T-SNE does little to help delineate differences among the pos/neg samples. There are many small clusters, but each contains both 0 and 1 response outcomes. That said, one advantage tsne offers is a high degree of tweakability, adjustments to initial_dims or perplexity could yield more interesting results, but nothing immediately jumps out saying there is reason to explore these options in great depth.

UMAP

library(umap)

This R implementation of UMAP has some quirks about it, the easiest fix is just to make our own little wrapper around the function to get a better feel for what is going on.

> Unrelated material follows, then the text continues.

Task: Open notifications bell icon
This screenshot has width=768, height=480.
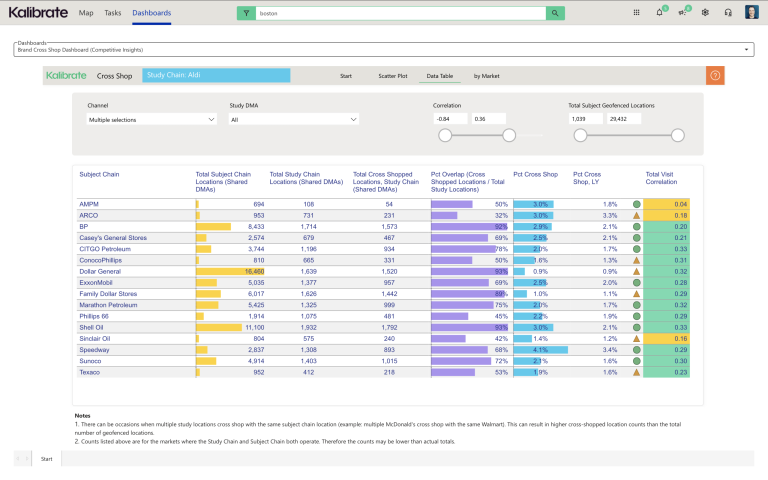Action: [x=659, y=13]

# Extremely thin wrapper to be able to see all the possiable config params at a glance
umap.wrap <- 
  function(d, # matrix; input data
           n_neighbors = 15, # integer; number of nearest neighbors
           n_components = 2, # integer; dimension of target (output) space
           metric = "euclidean", # see below
           n_epochs = 200, # integer; number of iterations performed during layout optimization
           input = "data", # c("data", "dist"); determines whether `d` is treated as a data matrix or a distance matrix
           init = "spectral", # see below
           min_dist = 0.1, #  determines how close points appear in the final layout
           set_op_mix_ratio = 1, # range [0,1]; determines who the knn-graph is used to create a fuzzy simplicial graph
           local_connectivity = 1, # used during construction of fuzzy simplicial set
           bandwidth = 1, # used during construction of fuzzy simplicial set
           alpha = 1, # initial value of "learning rate" of layout optimization
           gamma = 1, # determines, together with alpha, the learning rate of layout optimization
           negative_sample_rate = 5, # determines how many non-neighbor points used per point/iteration during layout optimization
           a = NA, # contributes to gradient calculations during layout optimization. Auto calcs when = NA
           b = NA, # contributes to gradient calculations during layout optimization
           spread = 1, # used during automatic estimation of a/b parameters.
           random_state = NA, # seed for random number generation used during umap()
           transform_state = NA, # seed for random number generation used during predict()
           knn=NA, # object of class umap.knn; precomputed nearest neighbors
           knn_repeats = 1, # number of times to restart knn search
           verbose = FALSE, # determines whether to show progress messages
           umap_learn_args = NA, # vector of arguments to python package umap-learn
           method= c("naive", "umap-learn")) # see below
  {
  params <- as.list(environment())
  conf <- params[2:(length(params)-1)]
  class(conf) <- "umap.config"
  
  return(umap(d=d, config=conf, method=method))
  }

metric: character or function; determines how distances between data points are computed. When using a string, available metrics are: c(“euclidean”, “manhattan”). Other available generalized metrics are: c(“cosine”, “pearson”, “pearson2”). Note: the triangle inequality may not be satisfied by some generalized metrics, hence knn search may not be optimal. When using metric.function as a function, the signature must be function(matrix, origin, target) and should compute a distance between the origin column and the target columns
init: character or matrix; The default string “spectral” computes an initial embedding using eigenvectors of the connectivity graph matrix. An alternative is the string “random”, which creates an initial layout based on random coordinates. This setting.can also be set to a matrix, in which case layout optimization begins from the provided coordinates.
method: character; implementation. Available methods are ‘naive’ (an implementation written in pure R) and ‘umap-learn’ (requires python package ‘umap-learn’)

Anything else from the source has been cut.